We’re reading from the Letter of James for a week or so at Mass. The letter, commentators believe, was written for Jewish-Christian exiles living in a foreign land after being driven from Jerusalem. “James, a servant of God and of the Lord Jesus Christ, to the twelve tribes in the dispersion, greetings.”
James, a relative of Jesus, leader of the Jewish-Christian church in Jerusalem, was stoned to death in the mid 60s, as the Jewish establishment turned against the followers of Jesus and forced many of them to flee. Jerusalem itself fell into revolutionary turmoil; in 70 AD Roman armies destroyed the city and crushed the Jewish revolt.
That meant Jewish-Christian exiles were not only exiled from home, but they could never return. Some commentators believe this letter contains an original letter of James sent to support the exiles and other material later added to it.
The letter opens with words of support. It’s tough to be thrown into exile, but tough times test your faith, so be brave, your faith will become stronger. God will give you the wisdom to know what to do; keep asking for it.
If you wonder what happened to the original Jewish Christian community in Jerusalem, the letter seems to tell us.There’s some consoling words for the exiles, but not many. So much of the letter is challenging, no relaxing of standards or permission for self-pity. Keep your standards high, the letter insists and as the old song says: “When you’re down and out, lift up your head and shout: There’s gonna be a great day.”

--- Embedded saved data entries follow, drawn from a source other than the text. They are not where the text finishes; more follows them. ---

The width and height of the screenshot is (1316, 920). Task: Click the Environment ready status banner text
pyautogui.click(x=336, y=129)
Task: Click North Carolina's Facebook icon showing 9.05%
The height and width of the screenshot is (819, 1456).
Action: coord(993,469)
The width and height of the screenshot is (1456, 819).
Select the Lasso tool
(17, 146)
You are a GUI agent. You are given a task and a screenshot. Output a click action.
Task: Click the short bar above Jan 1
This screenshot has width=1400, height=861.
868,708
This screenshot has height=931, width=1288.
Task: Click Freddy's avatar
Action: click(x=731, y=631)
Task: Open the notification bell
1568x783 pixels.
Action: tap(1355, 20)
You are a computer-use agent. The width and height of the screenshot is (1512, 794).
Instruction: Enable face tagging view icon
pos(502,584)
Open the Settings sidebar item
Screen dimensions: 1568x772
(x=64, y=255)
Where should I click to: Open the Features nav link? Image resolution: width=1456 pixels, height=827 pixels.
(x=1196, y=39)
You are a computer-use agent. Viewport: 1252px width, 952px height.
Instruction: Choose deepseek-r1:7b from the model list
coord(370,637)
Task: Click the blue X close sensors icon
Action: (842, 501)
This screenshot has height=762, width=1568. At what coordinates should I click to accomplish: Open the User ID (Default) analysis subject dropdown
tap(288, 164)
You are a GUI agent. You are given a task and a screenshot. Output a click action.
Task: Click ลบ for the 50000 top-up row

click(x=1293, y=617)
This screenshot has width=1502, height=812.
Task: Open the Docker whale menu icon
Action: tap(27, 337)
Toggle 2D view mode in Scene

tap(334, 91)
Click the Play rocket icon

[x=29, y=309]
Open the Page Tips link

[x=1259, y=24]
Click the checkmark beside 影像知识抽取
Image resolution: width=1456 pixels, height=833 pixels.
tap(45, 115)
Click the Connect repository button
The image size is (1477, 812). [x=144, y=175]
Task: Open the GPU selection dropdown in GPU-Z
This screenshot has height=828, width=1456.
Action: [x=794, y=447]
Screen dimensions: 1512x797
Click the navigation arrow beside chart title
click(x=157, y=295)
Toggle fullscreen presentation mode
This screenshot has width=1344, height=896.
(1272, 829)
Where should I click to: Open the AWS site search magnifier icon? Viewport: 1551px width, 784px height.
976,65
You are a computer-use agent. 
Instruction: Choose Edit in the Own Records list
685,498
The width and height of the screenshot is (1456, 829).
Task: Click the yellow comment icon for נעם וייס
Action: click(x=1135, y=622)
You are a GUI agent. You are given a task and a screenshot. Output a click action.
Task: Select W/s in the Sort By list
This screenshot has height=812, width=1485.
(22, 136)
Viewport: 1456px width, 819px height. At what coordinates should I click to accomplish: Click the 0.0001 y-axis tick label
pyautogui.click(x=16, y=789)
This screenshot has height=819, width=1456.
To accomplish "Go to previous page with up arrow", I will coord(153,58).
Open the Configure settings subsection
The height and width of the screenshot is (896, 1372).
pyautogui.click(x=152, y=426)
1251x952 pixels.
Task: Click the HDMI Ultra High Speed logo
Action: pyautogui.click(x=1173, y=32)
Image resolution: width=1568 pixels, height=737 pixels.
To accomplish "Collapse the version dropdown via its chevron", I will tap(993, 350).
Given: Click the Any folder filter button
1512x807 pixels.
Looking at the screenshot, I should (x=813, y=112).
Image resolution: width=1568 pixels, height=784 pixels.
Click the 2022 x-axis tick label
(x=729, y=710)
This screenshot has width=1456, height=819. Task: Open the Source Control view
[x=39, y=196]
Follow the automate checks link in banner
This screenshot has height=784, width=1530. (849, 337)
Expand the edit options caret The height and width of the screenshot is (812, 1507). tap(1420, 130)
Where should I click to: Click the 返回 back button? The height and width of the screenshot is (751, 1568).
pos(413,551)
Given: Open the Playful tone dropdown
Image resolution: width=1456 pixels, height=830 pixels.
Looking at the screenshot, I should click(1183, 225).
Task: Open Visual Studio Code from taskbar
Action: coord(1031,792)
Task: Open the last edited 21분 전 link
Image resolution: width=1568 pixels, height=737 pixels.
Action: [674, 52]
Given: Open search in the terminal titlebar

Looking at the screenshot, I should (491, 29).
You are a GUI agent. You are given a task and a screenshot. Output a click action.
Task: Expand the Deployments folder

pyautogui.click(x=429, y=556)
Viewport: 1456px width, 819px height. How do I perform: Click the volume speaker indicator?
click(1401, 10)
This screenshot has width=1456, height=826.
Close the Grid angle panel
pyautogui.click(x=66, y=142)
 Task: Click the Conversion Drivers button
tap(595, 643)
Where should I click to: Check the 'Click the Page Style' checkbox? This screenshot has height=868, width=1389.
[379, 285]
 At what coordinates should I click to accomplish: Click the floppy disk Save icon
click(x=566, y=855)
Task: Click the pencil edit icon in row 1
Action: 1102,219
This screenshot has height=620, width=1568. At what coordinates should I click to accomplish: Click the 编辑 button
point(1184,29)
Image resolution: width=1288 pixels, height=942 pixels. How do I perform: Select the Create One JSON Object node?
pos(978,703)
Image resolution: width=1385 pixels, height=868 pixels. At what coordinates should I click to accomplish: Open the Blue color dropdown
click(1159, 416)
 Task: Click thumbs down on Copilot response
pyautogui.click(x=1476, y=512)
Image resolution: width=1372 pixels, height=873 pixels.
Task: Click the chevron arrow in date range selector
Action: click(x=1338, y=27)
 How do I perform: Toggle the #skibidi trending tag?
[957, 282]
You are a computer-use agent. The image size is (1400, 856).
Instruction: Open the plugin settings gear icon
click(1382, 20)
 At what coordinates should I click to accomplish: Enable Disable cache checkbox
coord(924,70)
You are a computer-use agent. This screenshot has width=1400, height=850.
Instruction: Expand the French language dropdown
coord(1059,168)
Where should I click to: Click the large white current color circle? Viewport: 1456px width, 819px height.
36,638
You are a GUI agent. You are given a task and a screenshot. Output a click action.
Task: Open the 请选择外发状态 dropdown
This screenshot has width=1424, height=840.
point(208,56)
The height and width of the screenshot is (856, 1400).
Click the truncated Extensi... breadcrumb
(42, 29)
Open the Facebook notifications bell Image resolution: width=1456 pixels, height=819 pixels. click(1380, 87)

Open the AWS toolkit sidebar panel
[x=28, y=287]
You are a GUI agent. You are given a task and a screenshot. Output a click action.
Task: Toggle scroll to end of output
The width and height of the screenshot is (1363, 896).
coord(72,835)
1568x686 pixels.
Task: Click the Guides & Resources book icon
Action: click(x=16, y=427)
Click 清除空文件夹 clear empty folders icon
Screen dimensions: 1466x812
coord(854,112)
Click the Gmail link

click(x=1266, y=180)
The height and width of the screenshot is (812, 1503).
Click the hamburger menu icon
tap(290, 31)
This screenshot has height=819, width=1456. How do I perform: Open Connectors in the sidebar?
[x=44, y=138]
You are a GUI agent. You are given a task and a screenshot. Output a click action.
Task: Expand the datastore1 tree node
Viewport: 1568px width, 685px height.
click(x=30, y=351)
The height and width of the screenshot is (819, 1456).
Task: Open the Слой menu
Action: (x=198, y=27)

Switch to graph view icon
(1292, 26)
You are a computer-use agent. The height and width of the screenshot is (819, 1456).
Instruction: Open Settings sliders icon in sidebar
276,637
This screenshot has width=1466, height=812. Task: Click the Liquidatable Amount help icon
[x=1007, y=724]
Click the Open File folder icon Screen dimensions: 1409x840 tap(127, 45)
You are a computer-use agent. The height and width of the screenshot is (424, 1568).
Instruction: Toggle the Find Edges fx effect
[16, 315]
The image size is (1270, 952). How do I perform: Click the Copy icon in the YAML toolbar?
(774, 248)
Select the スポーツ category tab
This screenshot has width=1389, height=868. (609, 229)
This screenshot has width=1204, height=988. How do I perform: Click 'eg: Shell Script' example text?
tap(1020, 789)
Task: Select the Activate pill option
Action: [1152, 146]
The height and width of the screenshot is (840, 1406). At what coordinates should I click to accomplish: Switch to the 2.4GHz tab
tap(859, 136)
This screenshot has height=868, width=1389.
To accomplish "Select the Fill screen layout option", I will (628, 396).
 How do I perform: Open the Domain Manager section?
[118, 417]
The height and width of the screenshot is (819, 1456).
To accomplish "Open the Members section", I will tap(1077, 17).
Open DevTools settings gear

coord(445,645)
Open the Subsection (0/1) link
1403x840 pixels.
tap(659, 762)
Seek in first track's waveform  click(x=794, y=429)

Father Henry Free, a missionary for 40 years in the Philippines, died last Saturday and his funeral Mass was yesterday in our chapel here in Jamaica, NY. Missionaries like Henry are “voluntary exiles” who leave their own countries to bring the faith to others. We have a thriving province of Passionists in the Philippines now and a number of them have become “voluntary exiles” in places like East Jerusalem, Sweden, Vietnam, the United States and Canada. Some of Henry’s spirit passed on to them.